Quantitative analysis

Using a number of combined hospital databases, we have identified a number of key variables that predict AKI; this methodology can therefore be used to highlight patients at risk of AKI. We have validated our findings in second data sets from the same hospitals and then a further data set from a second hospital trust with very different population characteristics. The key variables used in these models are available in most UK hospitals and the majority of them are not susceptible to coding bias; however, the potential for such bias is always a concern. The use of physiological parameters to predict AKI for inpatients may pose a problem for some hospitals across the NHS because of the lack of electronic recording. Many hospitals are adopting electronic recording of physiological parameters as part of their patient-safety programmes, so these data are likely to become more ubiquitous in the future; the application of these models across the NHS is therefore a feasible proposition. As discussed previously, the model would benefit from further refinement and analysis.

Qualitative analysis

The aim of the qualitative arm of this project was to provide personal insight into, and explanation of, the processes involved in using the alert system through an experiential narrative gleaned via semistructured interviews. A total of 12 members of staff participated and, given this low number, generalisability cannot be applied to measure rigour nor to infer fittingness of the findings to the wider population; this is not the intention of qualitative research. Instead, the study has conformed to two leading qualitative principles to ensure the collection of rich experiences and to achieve credibility.
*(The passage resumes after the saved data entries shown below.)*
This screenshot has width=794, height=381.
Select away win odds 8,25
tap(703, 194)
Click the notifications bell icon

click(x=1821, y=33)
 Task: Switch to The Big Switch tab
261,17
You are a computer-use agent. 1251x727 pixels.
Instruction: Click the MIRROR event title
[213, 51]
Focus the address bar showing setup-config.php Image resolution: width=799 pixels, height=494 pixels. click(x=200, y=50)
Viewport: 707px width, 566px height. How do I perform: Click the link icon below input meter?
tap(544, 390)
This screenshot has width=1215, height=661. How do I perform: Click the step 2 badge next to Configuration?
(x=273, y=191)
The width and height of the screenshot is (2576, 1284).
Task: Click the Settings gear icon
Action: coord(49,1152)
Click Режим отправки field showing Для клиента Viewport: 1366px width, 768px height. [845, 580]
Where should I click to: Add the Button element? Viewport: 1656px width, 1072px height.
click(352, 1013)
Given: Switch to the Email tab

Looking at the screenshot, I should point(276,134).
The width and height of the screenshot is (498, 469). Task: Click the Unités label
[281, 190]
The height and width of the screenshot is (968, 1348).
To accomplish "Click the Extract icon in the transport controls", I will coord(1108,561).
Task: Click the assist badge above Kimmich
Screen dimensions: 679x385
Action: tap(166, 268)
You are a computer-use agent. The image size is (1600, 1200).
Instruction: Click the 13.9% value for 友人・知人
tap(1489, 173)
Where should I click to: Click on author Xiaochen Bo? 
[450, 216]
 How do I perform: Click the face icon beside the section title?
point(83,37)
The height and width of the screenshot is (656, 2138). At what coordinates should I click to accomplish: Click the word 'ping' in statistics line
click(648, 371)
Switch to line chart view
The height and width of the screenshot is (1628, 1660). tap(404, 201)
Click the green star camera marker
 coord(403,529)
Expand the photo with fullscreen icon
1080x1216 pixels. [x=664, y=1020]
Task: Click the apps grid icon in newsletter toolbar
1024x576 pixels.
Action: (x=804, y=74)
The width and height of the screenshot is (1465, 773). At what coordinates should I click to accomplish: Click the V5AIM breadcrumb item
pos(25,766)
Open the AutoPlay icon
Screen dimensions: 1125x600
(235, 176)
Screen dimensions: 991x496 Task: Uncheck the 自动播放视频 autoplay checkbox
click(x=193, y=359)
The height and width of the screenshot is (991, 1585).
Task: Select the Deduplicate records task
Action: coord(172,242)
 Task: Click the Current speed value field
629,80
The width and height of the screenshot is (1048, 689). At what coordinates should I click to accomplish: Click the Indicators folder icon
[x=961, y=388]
First, there was a high level of adequacy regarding representation within the sample; the majority of consultant and outreach nurse users across the trust participated, thereby ensuring a full complement of views concerning the alert system. Second, the data collected through the use of semistructured interviews were, on the one hand, rich and diverse, but, on the other, clearly revealed consensus of opinion through thematic representation. Agreement of the strengths and weaknesses of the system, alongside contextual issues that helped or hindered, was reached in a number of core areas; thus it can be implied that data saturation was achieved. The high level of user representation alongside consensus of opinion suggests that this arm of the project has added a credible explanatory component to the wider study in terms of taking the system forward to the next stage.